··· Records supplied

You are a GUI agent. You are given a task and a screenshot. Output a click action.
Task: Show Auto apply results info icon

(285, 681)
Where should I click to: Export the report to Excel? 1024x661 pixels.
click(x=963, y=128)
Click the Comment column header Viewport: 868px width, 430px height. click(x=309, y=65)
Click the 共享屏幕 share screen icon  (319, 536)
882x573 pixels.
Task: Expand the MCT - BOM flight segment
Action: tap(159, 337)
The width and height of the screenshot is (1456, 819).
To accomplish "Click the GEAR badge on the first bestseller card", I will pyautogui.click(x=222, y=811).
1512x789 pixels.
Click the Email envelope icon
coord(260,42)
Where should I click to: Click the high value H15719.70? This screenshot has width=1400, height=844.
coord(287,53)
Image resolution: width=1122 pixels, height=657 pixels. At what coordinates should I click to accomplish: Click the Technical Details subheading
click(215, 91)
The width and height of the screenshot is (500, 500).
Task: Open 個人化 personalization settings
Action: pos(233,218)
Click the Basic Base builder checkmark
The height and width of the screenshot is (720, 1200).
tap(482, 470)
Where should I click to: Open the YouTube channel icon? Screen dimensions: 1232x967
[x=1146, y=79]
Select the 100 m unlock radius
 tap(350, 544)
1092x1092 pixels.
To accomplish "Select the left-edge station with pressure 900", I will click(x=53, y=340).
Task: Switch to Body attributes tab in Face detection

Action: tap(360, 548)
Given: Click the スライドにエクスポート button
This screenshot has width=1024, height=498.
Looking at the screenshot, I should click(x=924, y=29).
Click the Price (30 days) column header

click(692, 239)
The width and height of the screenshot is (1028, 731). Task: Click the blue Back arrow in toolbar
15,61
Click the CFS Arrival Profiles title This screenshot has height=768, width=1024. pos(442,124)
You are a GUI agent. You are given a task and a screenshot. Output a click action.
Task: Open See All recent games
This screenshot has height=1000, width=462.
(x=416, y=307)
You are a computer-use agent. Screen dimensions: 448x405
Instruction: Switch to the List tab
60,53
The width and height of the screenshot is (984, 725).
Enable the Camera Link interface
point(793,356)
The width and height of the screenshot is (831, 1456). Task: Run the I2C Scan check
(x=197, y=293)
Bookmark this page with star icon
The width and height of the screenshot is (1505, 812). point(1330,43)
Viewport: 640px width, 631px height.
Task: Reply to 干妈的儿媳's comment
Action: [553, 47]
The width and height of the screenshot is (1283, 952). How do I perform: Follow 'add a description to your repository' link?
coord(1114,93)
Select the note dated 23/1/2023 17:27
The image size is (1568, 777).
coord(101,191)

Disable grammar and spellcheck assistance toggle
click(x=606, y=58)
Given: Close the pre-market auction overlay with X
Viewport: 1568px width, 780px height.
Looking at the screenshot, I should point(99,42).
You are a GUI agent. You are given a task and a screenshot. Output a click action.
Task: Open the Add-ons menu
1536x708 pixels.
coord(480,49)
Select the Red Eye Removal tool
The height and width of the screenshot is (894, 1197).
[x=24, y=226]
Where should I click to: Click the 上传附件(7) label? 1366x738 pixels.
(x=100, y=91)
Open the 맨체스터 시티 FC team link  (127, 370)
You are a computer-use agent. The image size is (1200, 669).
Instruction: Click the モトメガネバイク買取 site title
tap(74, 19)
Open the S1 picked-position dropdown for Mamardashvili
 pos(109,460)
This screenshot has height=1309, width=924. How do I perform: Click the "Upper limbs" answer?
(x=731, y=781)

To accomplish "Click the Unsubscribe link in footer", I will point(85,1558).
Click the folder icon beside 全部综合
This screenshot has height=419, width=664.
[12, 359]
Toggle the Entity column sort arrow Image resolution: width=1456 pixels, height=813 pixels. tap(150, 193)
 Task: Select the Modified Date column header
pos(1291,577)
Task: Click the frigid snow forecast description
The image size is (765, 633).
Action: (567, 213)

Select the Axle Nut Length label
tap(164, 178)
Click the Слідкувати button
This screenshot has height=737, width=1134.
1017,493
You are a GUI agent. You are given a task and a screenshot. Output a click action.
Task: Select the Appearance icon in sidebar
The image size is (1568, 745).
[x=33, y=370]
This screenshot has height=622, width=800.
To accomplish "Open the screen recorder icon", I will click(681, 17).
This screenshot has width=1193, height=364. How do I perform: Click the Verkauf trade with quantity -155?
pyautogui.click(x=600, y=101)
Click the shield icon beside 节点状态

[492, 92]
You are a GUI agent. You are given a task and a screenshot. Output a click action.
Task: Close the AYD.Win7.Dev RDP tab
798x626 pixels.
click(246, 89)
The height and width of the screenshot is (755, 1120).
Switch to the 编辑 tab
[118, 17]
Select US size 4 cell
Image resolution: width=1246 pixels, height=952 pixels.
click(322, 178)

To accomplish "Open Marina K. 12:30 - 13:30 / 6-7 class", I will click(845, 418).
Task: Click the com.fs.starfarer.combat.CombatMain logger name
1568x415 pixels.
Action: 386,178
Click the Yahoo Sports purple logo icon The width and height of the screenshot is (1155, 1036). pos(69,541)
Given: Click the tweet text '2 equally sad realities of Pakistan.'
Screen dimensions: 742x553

······

Reproduce the data in full, exactly as presented.

### Completed task
You are a GUI agent. You are given a task and a screenshot. Output a click action.
Task: Show Auto apply results info icon

(285, 681)
Where should I click to: Export the report to Excel? 1024x661 pixels.
click(x=963, y=128)
Click the Comment column header Viewport: 868px width, 430px height. click(x=309, y=65)
Click the 共享屏幕 share screen icon  (319, 536)
882x573 pixels.
Task: Expand the MCT - BOM flight segment
Action: tap(159, 337)
The width and height of the screenshot is (1456, 819).
To accomplish "Click the GEAR badge on the first bestseller card", I will pyautogui.click(x=222, y=811).
1512x789 pixels.
Click the Email envelope icon
coord(260,42)
Where should I click to: Click the high value H15719.70? This screenshot has width=1400, height=844.
coord(287,53)
Image resolution: width=1122 pixels, height=657 pixels. At what coordinates should I click to accomplish: Click the Technical Details subheading
click(215, 91)
The width and height of the screenshot is (500, 500).
Task: Open 個人化 personalization settings
Action: pos(233,218)
Click the Basic Base builder checkmark
The height and width of the screenshot is (720, 1200).
tap(482, 470)
Where should I click to: Open the YouTube channel icon? Screen dimensions: 1232x967
[x=1146, y=79]
Select the 100 m unlock radius
 tap(350, 544)
1092x1092 pixels.
To accomplish "Select the left-edge station with pressure 900", I will click(x=53, y=340).
Task: Switch to Body attributes tab in Face detection

Action: tap(360, 548)
Given: Click the スライドにエクスポート button
This screenshot has width=1024, height=498.
Looking at the screenshot, I should click(x=924, y=29).
Click the Price (30 days) column header

click(692, 239)
The width and height of the screenshot is (1028, 731). Task: Click the blue Back arrow in toolbar
15,61
Click the CFS Arrival Profiles title This screenshot has height=768, width=1024. pos(442,124)
You are a GUI agent. You are given a task and a screenshot. Output a click action.
Task: Open See All recent games
This screenshot has height=1000, width=462.
(x=416, y=307)
You are a computer-use agent. Screen dimensions: 448x405
Instruction: Switch to the List tab
60,53
The width and height of the screenshot is (984, 725).
Enable the Camera Link interface
point(793,356)
The width and height of the screenshot is (831, 1456). Task: Run the I2C Scan check
(x=197, y=293)
Bookmark this page with star icon
The width and height of the screenshot is (1505, 812). point(1330,43)
Viewport: 640px width, 631px height.
Task: Reply to 干妈的儿媳's comment
Action: [553, 47]
The width and height of the screenshot is (1283, 952). How do I perform: Follow 'add a description to your repository' link?
coord(1114,93)
Select the note dated 23/1/2023 17:27
The image size is (1568, 777).
coord(101,191)

Disable grammar and spellcheck assistance toggle
click(x=606, y=58)
Given: Close the pre-market auction overlay with X
Viewport: 1568px width, 780px height.
Looking at the screenshot, I should point(99,42).
You are a GUI agent. You are given a task and a screenshot. Output a click action.
Task: Open the Add-ons menu
1536x708 pixels.
coord(480,49)
Select the Red Eye Removal tool
The height and width of the screenshot is (894, 1197).
[x=24, y=226]
Where should I click to: Click the 上传附件(7) label? 1366x738 pixels.
(x=100, y=91)
Open the 맨체스터 시티 FC team link  (127, 370)
You are a computer-use agent. The image size is (1200, 669).
Instruction: Click the モトメガネバイク買取 site title
tap(74, 19)
Open the S1 picked-position dropdown for Mamardashvili
 pos(109,460)
This screenshot has height=1309, width=924. How do I perform: Click the "Upper limbs" answer?
(x=731, y=781)

To accomplish "Click the Unsubscribe link in footer", I will point(85,1558).
Click the folder icon beside 全部综合
This screenshot has height=419, width=664.
[12, 359]
Toggle the Entity column sort arrow Image resolution: width=1456 pixels, height=813 pixels. tap(150, 193)
 Task: Select the Modified Date column header
pos(1291,577)
Task: Click the frigid snow forecast description
The image size is (765, 633).
Action: (567, 213)

Select the Axle Nut Length label
tap(164, 178)
Click the Слідкувати button
This screenshot has height=737, width=1134.
1017,493
You are a GUI agent. You are given a task and a screenshot. Output a click action.
Task: Select the Appearance icon in sidebar
The image size is (1568, 745).
[x=33, y=370]
This screenshot has height=622, width=800.
To accomplish "Open the screen recorder icon", I will click(681, 17).
This screenshot has width=1193, height=364. How do I perform: Click the Verkauf trade with quantity -155?
pyautogui.click(x=600, y=101)
Click the shield icon beside 节点状态

[492, 92]
You are a GUI agent. You are given a task and a screenshot. Output a click action.
Task: Close the AYD.Win7.Dev RDP tab
798x626 pixels.
click(246, 89)
The height and width of the screenshot is (755, 1120).
Switch to the 编辑 tab
[118, 17]
Select US size 4 cell
Image resolution: width=1246 pixels, height=952 pixels.
click(322, 178)

To accomplish "Open Marina K. 12:30 - 13:30 / 6-7 class", I will click(845, 418).
Task: Click the com.fs.starfarer.combat.CombatMain logger name
1568x415 pixels.
Action: 386,178
Click the Yahoo Sports purple logo icon The width and height of the screenshot is (1155, 1036). pos(69,541)
Given: Click the tweet text '2 equally sad realities of Pakistan.'
Screen dimensions: 742x553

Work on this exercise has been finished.